Greetings, Court Fans!

It was a pretty slow Monday for late May – the Court issued only one opinion, meaning that we may have some heavy opinion days as the Term draws to a close.

In Brigham City, Utah v. Stuart (05-502), the Court held, unanimously and to no one’s surprise, that police may enter a home without a warrant when there is an objectively reasonable basis for believing that an occupant is seriously injured or imminently threatened with serious injury. Utah police, responding to complaints about a loud party, arrived at a residence where, through a window, they saw a juvenile strike an adult and cause him to spit blood, and then saw several adults try to restrain the juvenile. The police entered, broke up the fight, and arrested all involved. The Utah courts all held that evidence obtained after the officers’ entry had to be suppressed because the “emergency aid” exception to the Fourth Amendment did not apply since: (1) the juvenile’s punch did not give rise to an objectively reasonable belief that anybody inside was unconscious or semi-conscious, and (2) the officers were motivated to make an arrest rather than to help the injured adult. The Chief wrote for the Court, which rejected the Utah courts’ focus on the officers’ subjective motivations for entering the house. Even assuming that the officer’s actual motives could be unraveled, the Fourth Amendment issue is whether the circumstances objectively justified entry. Here, they did, as there was an objectively reasonable basis for believing that the injured adult might need help and that the violence at the home was just beginning. The Court also rejected the Utah courts’ threshold for emergency aid, holding that the Fourth Amendment does not require police to wait until someone is rendered semi-conscious: “[A]n officer is not like a boxing (or hockey) referee, poised to stop a bout only if it becomes too one-sided.” (Just how easy was this case? It was argued exactly four weeks ago, and 25 argued cases that preceded it are still awaiting decision).

Noting that this was “an odd flyspeck of a case,” Justice Stevens wrote an equally odd concurrence. Stevens agreed with the Court’s Fourth Amendment ruling, stating that “it is hard to imagine the outcome was ever in doubt.” But Stevens actually would have denied cert in the first place, based on the Utah Supreme Court’s request in its decision below that any future suppression challenges come under the Utah Constitution rather than (as Stuart had done here) under just the Fourth Amendment. Stevens read this invitation to signal that Utah would adopt its restrictive reading of the Fourth Amendment under its own constitution, which of course any state is free to do. (Stevens, however, did not explain why this would have justified leaving an erroneous reading of the federal Constitution intact, which denying cert would have done.).
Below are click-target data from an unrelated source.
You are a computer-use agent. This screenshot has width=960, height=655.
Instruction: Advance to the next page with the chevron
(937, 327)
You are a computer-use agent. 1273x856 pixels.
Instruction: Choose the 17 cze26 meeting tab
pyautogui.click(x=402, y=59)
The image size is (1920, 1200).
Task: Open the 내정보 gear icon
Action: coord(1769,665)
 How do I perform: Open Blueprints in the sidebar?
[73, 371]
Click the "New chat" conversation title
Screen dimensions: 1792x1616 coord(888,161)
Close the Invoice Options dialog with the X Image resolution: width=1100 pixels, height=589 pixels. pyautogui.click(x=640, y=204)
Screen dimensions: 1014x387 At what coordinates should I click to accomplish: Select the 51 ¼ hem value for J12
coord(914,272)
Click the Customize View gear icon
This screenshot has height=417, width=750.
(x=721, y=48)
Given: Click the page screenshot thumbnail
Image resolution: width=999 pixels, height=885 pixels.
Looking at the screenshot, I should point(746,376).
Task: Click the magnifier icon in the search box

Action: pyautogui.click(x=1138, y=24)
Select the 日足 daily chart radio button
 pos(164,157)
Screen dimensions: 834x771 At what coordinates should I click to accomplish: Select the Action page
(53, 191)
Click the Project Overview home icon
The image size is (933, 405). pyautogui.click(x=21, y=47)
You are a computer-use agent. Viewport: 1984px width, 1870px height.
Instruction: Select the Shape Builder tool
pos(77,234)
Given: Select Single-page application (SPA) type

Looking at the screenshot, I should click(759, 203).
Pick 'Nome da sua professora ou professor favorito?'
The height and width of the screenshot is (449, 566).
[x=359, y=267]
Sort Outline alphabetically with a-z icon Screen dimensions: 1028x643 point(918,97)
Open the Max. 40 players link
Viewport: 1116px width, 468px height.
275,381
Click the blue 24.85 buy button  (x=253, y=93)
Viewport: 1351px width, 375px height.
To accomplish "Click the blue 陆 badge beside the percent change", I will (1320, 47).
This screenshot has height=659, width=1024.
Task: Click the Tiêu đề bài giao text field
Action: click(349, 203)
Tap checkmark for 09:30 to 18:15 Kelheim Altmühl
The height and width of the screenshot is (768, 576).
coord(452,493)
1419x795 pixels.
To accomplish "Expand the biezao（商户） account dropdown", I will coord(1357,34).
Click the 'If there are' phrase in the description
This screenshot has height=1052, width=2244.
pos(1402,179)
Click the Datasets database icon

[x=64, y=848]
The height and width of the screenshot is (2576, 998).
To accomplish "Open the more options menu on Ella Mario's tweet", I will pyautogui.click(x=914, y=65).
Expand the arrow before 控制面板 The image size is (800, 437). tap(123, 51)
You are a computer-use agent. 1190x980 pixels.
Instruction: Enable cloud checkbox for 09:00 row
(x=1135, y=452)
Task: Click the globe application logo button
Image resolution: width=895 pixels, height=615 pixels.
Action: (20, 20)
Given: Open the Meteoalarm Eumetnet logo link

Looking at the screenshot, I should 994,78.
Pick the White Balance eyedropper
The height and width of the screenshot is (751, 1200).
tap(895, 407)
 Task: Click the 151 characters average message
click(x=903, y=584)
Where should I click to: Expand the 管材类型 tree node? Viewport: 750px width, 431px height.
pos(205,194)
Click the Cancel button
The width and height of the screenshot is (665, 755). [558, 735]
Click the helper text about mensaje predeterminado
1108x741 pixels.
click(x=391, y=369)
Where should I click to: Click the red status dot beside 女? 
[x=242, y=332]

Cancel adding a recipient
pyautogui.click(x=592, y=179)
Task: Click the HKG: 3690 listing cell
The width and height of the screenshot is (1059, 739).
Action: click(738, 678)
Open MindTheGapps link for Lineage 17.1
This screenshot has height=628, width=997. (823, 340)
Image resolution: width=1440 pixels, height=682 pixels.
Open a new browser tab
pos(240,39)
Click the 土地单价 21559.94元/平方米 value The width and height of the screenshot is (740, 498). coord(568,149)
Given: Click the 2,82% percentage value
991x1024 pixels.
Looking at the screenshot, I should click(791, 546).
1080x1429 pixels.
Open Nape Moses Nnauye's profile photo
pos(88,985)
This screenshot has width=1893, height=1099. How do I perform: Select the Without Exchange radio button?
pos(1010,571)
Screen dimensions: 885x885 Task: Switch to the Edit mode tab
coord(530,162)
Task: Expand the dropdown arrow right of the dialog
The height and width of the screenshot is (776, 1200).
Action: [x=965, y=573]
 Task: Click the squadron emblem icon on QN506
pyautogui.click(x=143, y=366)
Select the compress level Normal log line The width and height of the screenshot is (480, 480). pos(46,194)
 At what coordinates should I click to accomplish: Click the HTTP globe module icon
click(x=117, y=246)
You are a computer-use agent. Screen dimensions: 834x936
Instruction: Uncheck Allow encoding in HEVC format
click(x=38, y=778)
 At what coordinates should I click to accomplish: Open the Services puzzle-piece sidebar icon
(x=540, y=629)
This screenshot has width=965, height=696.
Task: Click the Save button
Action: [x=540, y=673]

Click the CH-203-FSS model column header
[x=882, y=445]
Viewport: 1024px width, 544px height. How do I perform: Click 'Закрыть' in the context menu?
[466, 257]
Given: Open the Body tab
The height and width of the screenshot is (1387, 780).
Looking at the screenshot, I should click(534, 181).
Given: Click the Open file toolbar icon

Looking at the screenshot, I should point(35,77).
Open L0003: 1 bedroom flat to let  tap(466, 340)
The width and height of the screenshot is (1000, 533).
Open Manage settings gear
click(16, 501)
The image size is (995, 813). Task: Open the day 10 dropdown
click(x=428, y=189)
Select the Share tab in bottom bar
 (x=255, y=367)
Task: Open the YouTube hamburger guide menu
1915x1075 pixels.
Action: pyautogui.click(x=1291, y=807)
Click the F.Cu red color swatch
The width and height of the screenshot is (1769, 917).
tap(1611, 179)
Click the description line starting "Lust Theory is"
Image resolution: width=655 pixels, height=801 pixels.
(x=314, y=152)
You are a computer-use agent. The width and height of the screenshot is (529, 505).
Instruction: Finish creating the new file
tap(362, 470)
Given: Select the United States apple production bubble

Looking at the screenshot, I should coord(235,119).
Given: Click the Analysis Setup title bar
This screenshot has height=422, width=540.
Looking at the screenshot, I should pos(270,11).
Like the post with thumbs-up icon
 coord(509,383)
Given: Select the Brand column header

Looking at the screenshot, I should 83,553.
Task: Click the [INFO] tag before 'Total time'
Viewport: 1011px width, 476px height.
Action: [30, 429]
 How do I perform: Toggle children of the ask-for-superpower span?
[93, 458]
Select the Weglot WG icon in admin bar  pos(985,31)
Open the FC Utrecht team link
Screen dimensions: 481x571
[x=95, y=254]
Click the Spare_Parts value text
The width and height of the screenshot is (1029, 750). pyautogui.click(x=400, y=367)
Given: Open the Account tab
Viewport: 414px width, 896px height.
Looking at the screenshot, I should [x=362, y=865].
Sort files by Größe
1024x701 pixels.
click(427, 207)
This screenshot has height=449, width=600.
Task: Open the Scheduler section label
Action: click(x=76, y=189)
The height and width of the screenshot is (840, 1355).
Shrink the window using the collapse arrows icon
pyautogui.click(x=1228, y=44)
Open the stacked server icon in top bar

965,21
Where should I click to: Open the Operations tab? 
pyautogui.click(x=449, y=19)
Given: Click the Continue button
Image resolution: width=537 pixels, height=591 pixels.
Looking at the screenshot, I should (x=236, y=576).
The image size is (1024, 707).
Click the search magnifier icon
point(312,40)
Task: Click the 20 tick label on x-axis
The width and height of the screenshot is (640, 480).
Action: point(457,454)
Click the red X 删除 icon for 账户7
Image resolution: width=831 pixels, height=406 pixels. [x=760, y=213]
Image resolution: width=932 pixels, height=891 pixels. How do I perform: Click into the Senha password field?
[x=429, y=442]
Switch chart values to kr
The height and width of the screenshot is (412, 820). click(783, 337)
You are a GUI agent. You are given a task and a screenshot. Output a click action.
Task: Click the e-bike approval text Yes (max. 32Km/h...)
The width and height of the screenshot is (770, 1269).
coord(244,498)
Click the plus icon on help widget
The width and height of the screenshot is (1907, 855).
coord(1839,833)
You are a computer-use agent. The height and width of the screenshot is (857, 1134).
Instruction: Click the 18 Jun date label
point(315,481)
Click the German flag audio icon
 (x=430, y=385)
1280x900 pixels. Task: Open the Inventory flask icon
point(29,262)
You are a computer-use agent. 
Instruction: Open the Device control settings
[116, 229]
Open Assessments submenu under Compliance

The Court’s order list included no new cert grants, but the Court did ask the SG for his views on the cert petition in Watson v. Phillip Morris Co. (05-1284), which asks “[w]hether a private actor doing no more than complying with federal regulation is a ‘person acting under a federal officer’ for the purpose of 28 U.S.C. § 1442(a)(1), entitling the actor to remove to federal court a civil action brought in state court under state law.”

That’s it for now Thanks for reading!